Assignment: Your task is to find every line of the listing that includes "menu" and copy it.

----

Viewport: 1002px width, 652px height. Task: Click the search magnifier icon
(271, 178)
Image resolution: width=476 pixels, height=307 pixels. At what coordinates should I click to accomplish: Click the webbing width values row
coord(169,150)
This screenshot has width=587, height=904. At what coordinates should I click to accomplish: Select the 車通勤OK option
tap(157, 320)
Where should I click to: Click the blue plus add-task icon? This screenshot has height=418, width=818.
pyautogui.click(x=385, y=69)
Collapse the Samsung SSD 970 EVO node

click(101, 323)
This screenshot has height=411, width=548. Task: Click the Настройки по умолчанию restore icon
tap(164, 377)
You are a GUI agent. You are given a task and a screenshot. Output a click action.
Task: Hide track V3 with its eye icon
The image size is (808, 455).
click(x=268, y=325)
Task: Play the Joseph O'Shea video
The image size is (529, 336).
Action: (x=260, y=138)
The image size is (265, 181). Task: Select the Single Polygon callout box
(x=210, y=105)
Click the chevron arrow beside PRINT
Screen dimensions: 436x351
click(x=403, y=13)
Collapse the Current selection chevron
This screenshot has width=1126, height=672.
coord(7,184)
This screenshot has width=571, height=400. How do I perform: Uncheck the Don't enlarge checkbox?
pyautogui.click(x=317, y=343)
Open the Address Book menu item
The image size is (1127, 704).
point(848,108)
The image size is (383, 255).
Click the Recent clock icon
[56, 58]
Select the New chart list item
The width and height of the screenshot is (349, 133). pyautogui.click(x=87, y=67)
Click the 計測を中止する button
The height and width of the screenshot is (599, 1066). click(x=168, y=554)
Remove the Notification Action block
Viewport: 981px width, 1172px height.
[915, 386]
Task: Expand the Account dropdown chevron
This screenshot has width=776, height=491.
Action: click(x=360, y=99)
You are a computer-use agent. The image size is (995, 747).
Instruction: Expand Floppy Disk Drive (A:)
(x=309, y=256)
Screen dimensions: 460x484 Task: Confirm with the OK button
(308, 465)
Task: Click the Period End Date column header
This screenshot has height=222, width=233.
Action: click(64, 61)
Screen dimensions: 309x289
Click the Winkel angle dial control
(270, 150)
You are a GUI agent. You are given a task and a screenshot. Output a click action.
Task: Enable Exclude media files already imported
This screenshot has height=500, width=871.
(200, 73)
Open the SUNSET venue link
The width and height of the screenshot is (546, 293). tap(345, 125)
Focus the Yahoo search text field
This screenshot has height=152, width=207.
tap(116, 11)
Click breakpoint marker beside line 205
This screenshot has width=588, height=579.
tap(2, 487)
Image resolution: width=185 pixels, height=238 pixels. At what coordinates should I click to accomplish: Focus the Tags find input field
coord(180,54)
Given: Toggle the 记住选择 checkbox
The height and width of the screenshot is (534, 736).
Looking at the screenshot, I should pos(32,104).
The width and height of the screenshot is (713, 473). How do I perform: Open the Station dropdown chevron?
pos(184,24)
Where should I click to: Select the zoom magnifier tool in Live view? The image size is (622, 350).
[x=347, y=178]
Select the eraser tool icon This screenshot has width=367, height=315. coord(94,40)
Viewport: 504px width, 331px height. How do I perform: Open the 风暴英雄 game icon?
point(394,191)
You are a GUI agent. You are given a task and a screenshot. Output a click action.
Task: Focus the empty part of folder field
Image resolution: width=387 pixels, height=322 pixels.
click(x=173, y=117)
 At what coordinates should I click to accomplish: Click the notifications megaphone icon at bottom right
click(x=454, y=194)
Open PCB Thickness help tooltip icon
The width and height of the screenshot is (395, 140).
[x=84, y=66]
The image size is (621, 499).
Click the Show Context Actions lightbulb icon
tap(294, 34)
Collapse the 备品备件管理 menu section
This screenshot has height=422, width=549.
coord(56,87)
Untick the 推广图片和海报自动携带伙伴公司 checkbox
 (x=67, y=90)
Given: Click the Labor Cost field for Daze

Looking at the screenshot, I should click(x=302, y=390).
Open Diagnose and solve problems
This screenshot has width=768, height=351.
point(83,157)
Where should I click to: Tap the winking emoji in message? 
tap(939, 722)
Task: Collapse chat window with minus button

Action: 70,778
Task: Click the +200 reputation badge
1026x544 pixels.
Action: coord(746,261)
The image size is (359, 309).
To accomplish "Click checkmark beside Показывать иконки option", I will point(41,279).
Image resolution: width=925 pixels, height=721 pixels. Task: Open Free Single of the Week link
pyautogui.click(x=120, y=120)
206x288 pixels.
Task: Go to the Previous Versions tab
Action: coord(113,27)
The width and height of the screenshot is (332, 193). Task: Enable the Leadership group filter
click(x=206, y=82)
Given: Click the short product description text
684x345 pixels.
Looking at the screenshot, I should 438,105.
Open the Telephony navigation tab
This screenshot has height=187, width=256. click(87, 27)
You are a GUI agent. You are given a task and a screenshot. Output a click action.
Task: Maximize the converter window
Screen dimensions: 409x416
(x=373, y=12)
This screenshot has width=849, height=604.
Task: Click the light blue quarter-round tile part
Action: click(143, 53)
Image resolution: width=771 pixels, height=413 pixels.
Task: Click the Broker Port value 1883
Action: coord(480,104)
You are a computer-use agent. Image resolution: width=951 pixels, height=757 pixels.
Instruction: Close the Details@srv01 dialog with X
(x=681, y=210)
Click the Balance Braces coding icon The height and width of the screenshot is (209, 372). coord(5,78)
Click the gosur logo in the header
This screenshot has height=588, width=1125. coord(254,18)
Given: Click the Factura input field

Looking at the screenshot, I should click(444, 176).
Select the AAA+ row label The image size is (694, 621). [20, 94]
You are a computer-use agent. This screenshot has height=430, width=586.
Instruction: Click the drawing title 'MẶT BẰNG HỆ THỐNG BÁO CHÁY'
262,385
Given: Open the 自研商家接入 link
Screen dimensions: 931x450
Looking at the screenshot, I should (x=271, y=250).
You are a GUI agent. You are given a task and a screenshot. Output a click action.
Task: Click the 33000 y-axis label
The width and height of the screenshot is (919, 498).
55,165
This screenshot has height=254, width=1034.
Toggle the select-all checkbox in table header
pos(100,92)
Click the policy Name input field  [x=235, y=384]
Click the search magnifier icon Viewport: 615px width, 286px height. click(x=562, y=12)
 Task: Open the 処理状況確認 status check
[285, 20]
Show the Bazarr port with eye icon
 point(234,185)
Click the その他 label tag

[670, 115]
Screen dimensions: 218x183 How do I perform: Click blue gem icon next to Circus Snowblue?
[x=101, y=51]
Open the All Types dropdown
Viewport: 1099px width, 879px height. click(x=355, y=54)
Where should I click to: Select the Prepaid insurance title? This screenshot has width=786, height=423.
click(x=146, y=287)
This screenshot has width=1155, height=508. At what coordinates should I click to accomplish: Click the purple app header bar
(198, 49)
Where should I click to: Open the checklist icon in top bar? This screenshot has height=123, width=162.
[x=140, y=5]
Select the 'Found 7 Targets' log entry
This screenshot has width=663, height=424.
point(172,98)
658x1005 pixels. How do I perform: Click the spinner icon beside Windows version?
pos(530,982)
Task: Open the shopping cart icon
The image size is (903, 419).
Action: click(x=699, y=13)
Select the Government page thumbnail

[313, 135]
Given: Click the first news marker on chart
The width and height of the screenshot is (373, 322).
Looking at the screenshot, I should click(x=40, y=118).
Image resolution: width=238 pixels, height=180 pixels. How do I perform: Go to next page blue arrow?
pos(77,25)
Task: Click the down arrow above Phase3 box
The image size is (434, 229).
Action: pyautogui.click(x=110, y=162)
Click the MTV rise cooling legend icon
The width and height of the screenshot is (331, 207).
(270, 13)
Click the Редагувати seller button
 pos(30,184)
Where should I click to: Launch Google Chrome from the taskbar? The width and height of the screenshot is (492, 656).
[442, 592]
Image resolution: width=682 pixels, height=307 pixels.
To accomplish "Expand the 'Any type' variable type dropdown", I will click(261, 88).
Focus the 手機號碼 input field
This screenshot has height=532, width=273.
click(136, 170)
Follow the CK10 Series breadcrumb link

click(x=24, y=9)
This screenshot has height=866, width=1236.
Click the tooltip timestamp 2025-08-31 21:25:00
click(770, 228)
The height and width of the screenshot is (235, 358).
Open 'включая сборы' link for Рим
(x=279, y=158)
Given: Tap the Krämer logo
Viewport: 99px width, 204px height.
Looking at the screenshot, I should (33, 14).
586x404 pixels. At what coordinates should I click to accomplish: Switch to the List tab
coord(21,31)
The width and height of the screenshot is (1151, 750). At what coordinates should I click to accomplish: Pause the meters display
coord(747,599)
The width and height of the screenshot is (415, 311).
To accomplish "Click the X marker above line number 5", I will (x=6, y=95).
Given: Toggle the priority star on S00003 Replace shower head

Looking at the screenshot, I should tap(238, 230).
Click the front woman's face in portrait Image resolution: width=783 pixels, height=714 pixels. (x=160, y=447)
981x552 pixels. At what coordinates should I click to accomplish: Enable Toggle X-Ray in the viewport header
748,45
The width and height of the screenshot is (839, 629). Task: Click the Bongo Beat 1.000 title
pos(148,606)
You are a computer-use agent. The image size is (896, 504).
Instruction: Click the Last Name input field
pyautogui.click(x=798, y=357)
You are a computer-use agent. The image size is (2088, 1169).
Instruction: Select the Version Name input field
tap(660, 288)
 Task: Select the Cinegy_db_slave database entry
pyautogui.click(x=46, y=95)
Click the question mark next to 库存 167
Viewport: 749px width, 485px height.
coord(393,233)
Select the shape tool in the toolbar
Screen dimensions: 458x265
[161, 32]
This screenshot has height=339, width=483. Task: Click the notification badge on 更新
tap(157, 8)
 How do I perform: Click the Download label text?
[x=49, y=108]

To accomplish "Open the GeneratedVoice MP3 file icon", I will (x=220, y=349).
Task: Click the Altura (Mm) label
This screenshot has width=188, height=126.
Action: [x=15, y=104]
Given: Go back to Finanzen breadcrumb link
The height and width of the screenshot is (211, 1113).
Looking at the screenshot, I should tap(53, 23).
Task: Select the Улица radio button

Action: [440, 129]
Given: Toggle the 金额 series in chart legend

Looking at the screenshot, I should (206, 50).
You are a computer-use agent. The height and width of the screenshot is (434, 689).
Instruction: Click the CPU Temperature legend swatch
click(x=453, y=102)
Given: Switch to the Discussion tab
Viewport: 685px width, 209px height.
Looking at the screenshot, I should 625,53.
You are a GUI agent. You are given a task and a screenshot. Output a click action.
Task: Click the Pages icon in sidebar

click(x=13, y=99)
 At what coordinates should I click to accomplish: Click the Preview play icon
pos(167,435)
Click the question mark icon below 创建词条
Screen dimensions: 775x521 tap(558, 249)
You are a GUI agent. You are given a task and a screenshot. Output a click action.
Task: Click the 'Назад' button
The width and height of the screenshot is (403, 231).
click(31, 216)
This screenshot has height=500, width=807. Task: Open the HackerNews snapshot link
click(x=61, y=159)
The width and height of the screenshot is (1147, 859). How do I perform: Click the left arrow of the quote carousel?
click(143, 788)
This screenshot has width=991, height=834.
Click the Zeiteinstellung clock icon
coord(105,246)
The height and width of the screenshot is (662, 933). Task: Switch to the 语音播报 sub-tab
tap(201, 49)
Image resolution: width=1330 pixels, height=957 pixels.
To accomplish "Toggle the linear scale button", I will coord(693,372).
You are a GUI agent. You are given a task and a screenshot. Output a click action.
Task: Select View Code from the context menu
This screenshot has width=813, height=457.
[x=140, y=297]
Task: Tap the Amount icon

----

Result of the exercise:
Open the Address Book menu item
Collapse the 备品备件管理 menu section
Task: Select View Code from the context menu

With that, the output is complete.